Last month, following in the tradition of passionately focused Esalen conferences, I organized a week-long invitation-only gathering there; “Alternative Views and Approaches to Psychosis.” This conference was preceded in 2011 and 2012 by a workshop and then a conference on alternative approaches to extreme states that began a revival of this aspect of Price’s work, one that had been dormant at Esalen since his death in 1985, when he was struck by a boulder while tending to the Esalen grounds following a flood.

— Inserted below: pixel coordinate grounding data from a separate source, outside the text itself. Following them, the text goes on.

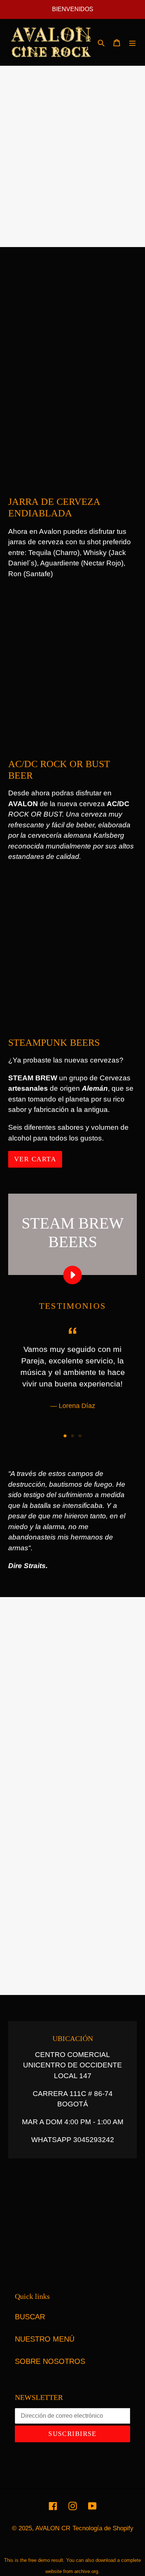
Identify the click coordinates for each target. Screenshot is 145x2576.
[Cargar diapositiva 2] (72, 1436)
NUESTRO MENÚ (44, 2339)
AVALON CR (52, 2528)
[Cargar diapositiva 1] (65, 1436)
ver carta (35, 1159)
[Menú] (132, 42)
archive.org (86, 2571)
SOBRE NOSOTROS (50, 2361)
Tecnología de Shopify (102, 2528)
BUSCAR (30, 2317)
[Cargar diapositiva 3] (80, 1436)
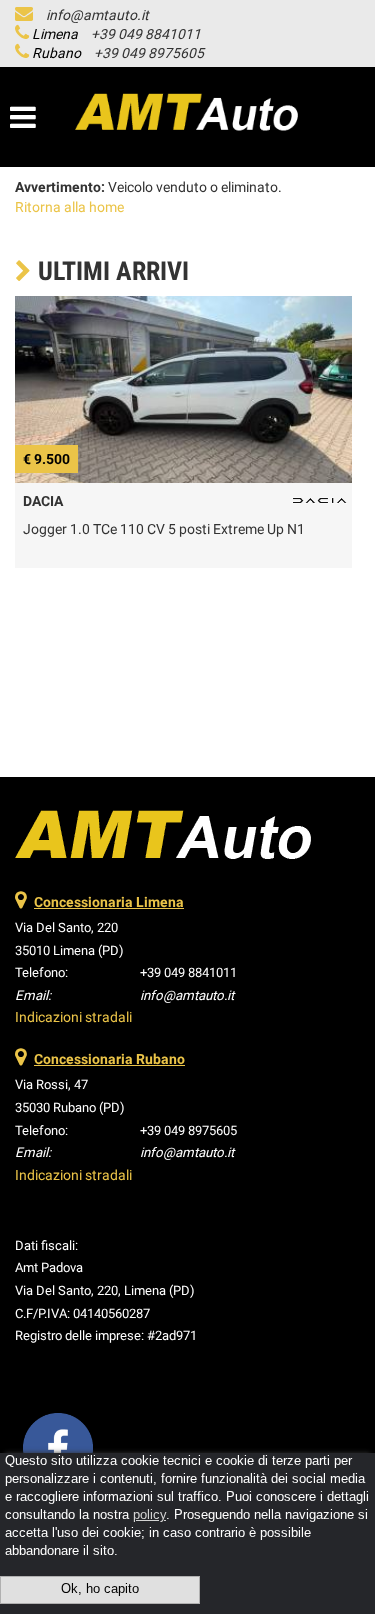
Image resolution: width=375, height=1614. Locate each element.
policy (149, 1515)
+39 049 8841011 (146, 34)
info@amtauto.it (97, 15)
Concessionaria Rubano (109, 1059)
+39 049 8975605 (149, 53)
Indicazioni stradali (73, 1017)
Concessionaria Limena (109, 902)
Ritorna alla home (69, 207)
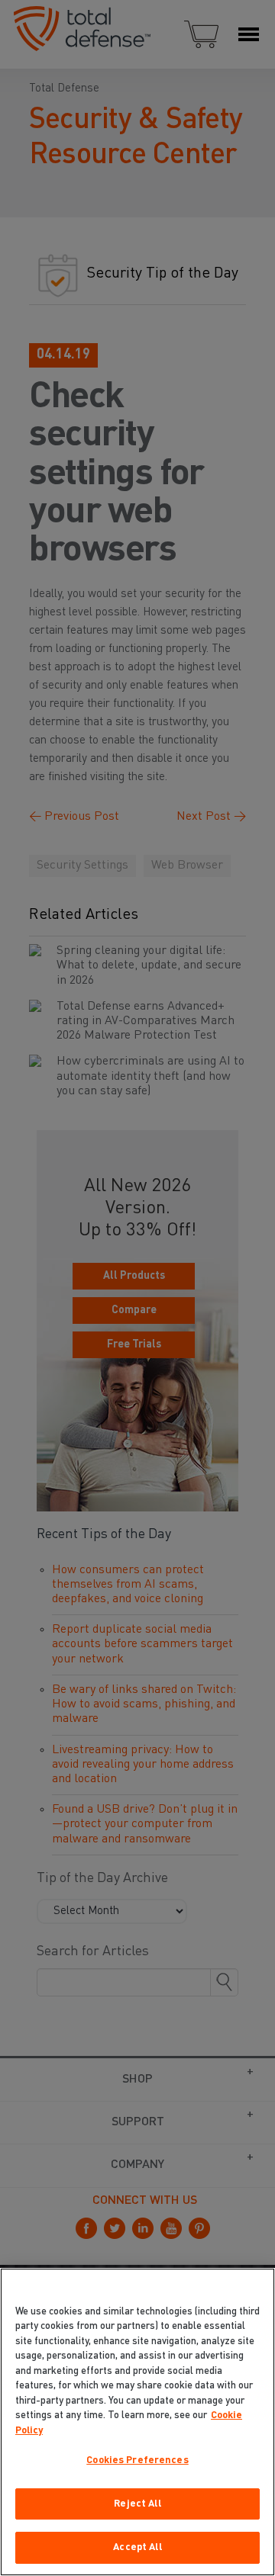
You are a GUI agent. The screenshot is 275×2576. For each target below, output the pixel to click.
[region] (137, 2422)
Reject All (137, 2504)
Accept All (137, 2547)
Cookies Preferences (137, 2460)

This year, the Esalen conference was attended by 40 people involved in one way or another in the mental health revolution that is daily chronicled here on Madinamerica. People with lived experience brought their invaluable perspective to a gathering that included peer counselors, psychiatrists, therapists, authors, film makers, researchers, mental health services administrators and family members. A great many of the 40 people who gathered felt a sense of urgency to come up with collaborative, strategic ways to unite against the ever-growing human rights abuses of forced treatment. Those human rights abuses are being justified more and more in the name of protecting society from the suspected danger of people who have been given a psychiatric label. That public demonizing of those of us with lived experience of extreme states is being fueled by wide-scale fear mongering and draconian laws that threaten all who experience extreme states.

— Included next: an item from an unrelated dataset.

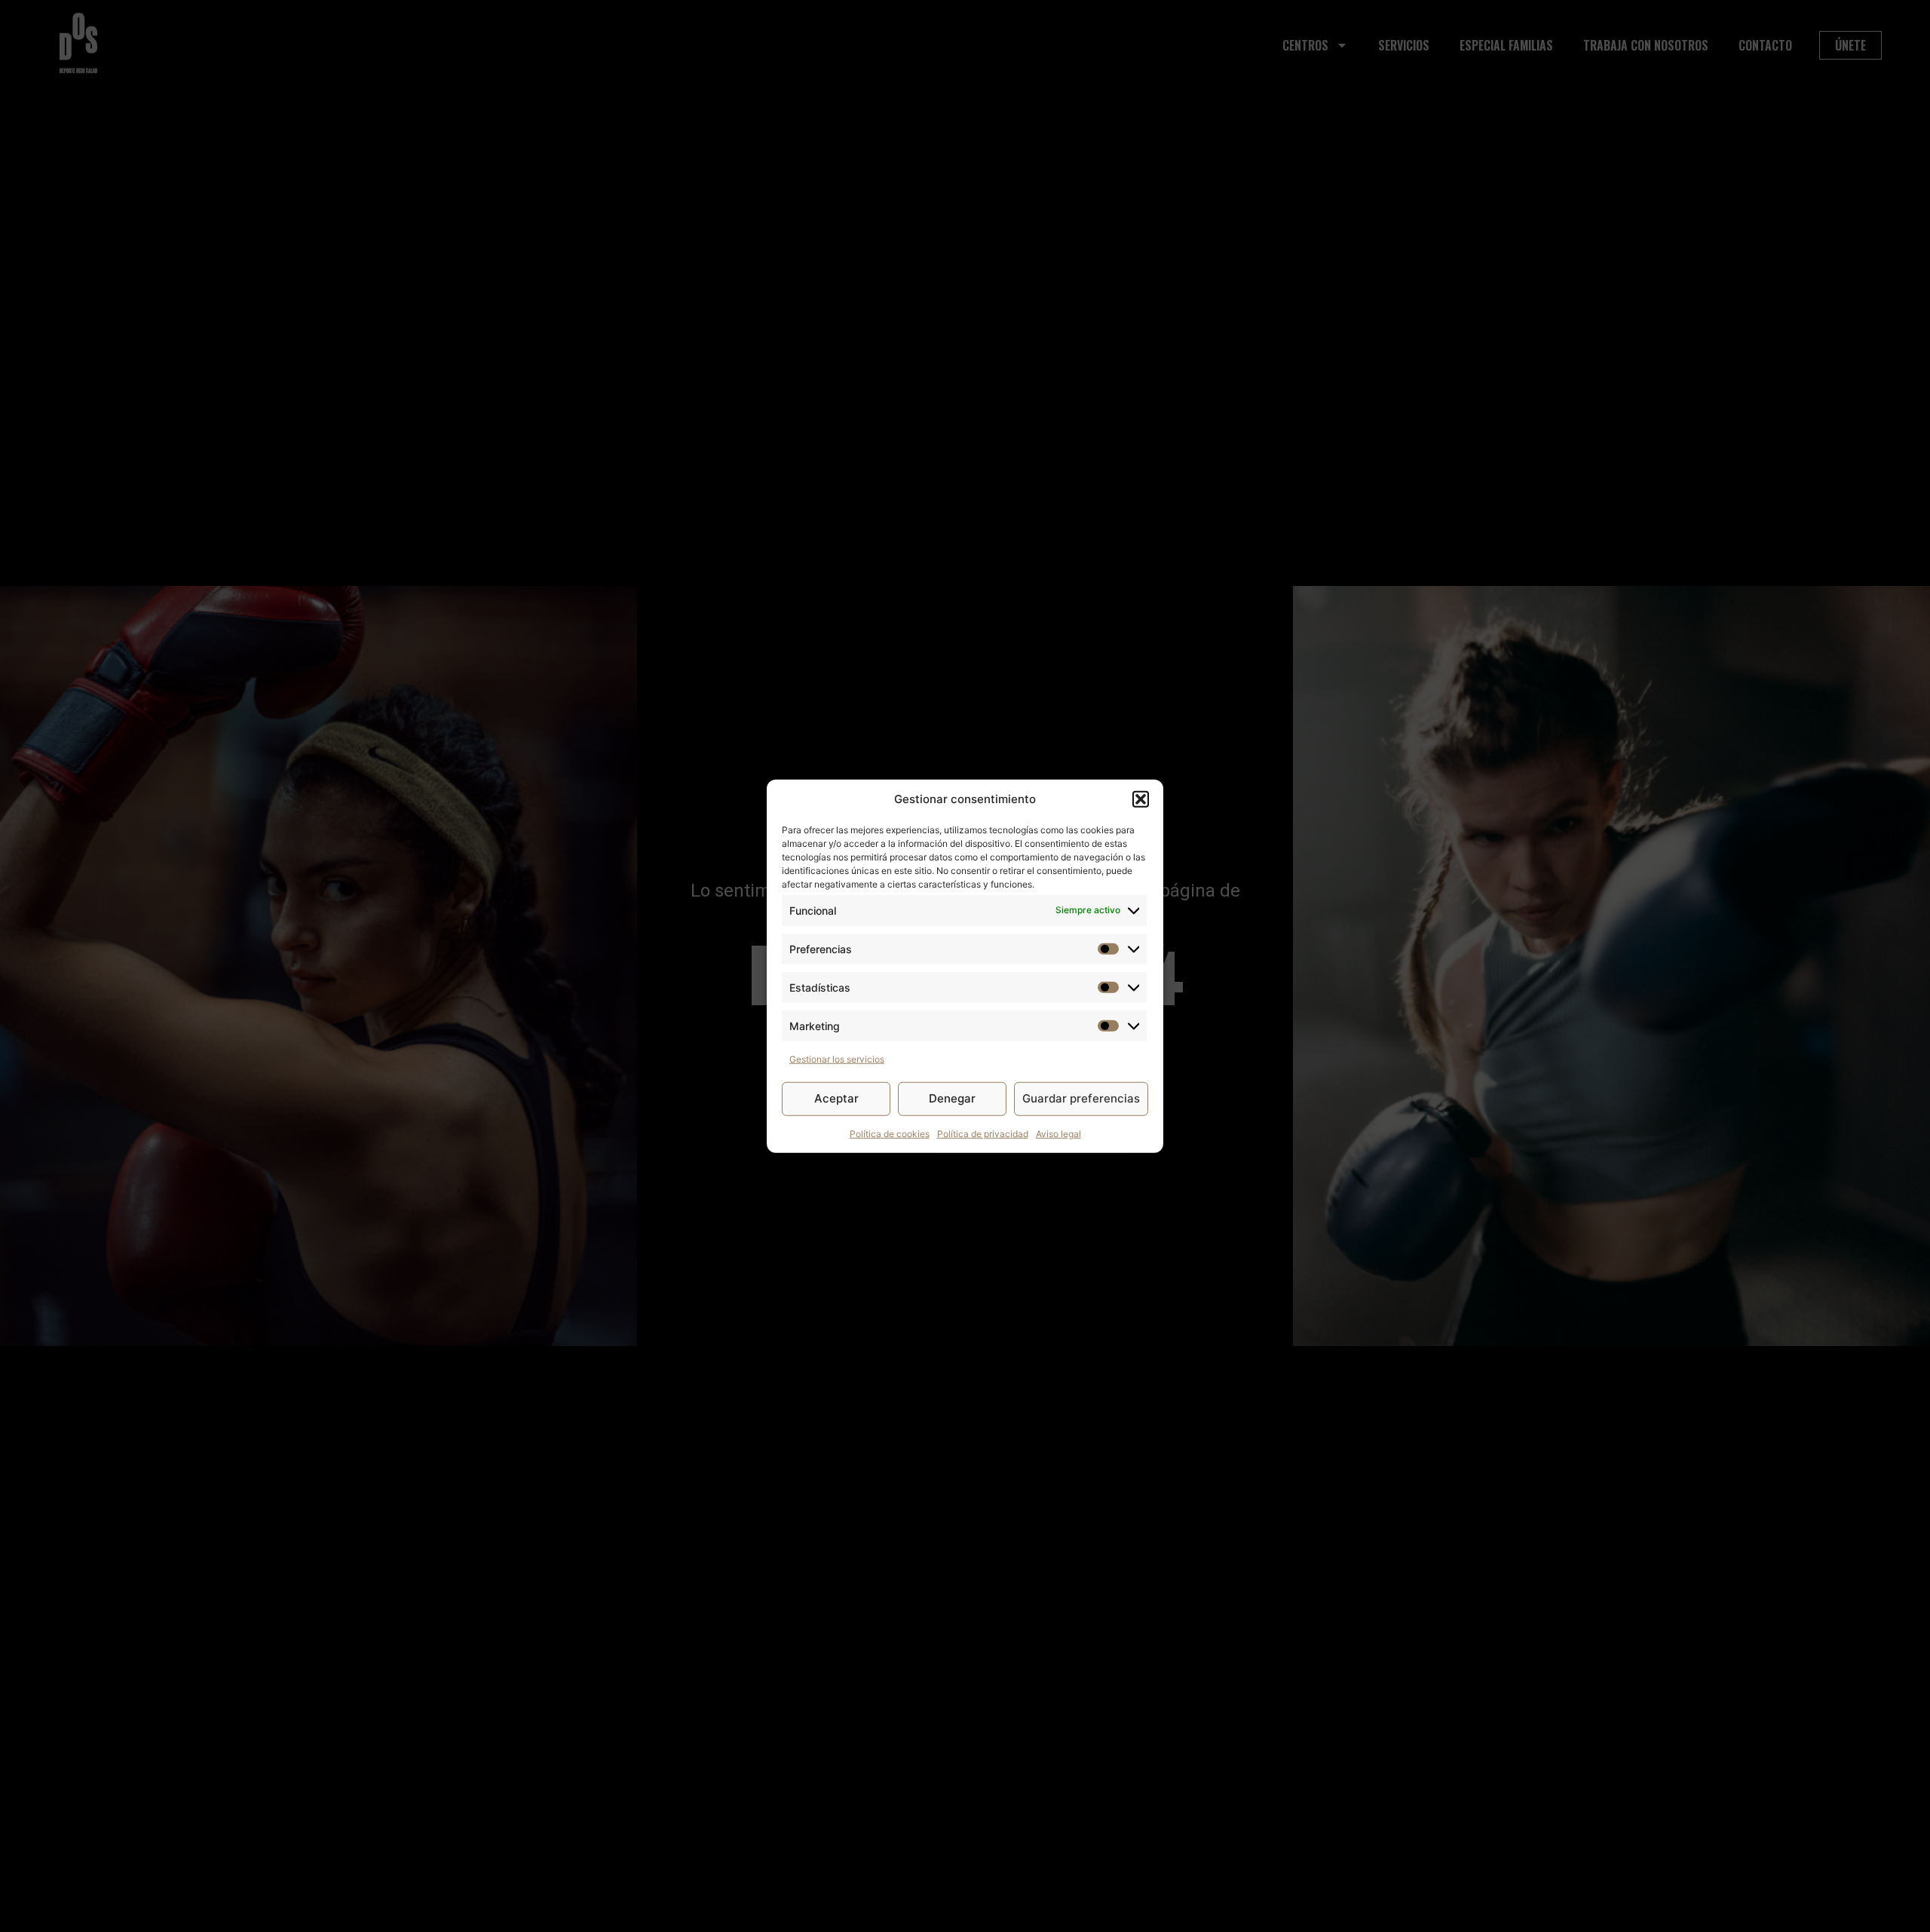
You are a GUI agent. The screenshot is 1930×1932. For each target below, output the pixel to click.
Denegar (952, 1098)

A number of us at the Esalen gathering committed to work together to fight human rights oppression on many fronts, via media, public education, legal campaigns, and expanding on existing – and developing new – humane, alternative supports for those in extreme states.
Dick Price was a psychiatric survivor whose compassion still touches us now. I know I wouldn’t be writing here on MIA if not for him, because the I-Ward medication free extreme state sanctuary I went to work at in 1980 would never have existed without the Agnews research Price made happen. John Perry’s Diabasis House – that I did my doctoral research on – never would have existed either.

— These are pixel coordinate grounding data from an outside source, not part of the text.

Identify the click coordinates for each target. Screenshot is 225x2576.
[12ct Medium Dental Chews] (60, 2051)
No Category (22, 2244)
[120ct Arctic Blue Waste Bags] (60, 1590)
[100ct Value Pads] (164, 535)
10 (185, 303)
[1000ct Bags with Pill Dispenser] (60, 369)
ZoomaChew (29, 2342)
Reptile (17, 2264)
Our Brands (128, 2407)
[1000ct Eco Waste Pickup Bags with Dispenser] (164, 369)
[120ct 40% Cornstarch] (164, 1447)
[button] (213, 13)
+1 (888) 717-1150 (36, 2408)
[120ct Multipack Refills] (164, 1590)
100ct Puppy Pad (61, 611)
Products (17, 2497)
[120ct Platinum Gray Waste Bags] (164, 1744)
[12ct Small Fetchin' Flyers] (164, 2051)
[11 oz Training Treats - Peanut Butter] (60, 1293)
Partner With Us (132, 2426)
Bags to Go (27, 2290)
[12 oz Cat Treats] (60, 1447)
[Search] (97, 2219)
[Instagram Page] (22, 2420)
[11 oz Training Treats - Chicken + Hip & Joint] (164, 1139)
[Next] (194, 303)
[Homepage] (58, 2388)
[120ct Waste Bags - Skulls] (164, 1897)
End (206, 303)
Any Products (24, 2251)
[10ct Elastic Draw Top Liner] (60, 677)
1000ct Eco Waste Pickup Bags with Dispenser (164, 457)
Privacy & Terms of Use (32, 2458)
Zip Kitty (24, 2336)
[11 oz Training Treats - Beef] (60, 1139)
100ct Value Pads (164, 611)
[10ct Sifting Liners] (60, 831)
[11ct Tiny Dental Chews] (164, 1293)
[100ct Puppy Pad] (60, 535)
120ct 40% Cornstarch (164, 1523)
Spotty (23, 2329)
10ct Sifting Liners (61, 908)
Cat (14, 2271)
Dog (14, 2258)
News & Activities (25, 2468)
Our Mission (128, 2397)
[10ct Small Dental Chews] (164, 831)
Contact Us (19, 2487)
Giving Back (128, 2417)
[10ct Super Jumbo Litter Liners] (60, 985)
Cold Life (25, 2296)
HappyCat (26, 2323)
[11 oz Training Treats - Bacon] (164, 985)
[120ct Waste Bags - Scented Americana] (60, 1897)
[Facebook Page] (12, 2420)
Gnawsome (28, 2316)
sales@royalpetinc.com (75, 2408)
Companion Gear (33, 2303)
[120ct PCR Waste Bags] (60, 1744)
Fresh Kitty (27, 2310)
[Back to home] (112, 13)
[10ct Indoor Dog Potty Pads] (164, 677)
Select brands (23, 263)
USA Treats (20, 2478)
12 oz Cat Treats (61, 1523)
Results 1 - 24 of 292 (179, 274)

So, thank you Richard Price, for fatefully touching my life, but so much more for helping so many people in extreme states receive the love you were denied in your hour of need, and escape the soul-shrinking diminishment of self-worth, and the hopelessness that a psychiatric diagnosis can inflict. Esalen lives on as an example of what can happen – for individuals and for society at large – when we respond to the extremes that sometimes come with human life not with fear and control but with receptivity and encouragement. There’s no knowing – ahead of time, at least – how much accrues to each of us and to society at large when we learn to listen to the voices – weak, tenuous, or frightening as they may sometimes be – of people who are struggling with the process of coming-to-be in a world that often silences or eliminates them before they have a chance. Dick Price’s voice was silenced early but lives on in the place in which he came to live and die; a memory and evidence of what can happen when the best of mind, body, spirit and community are given a chance to come together.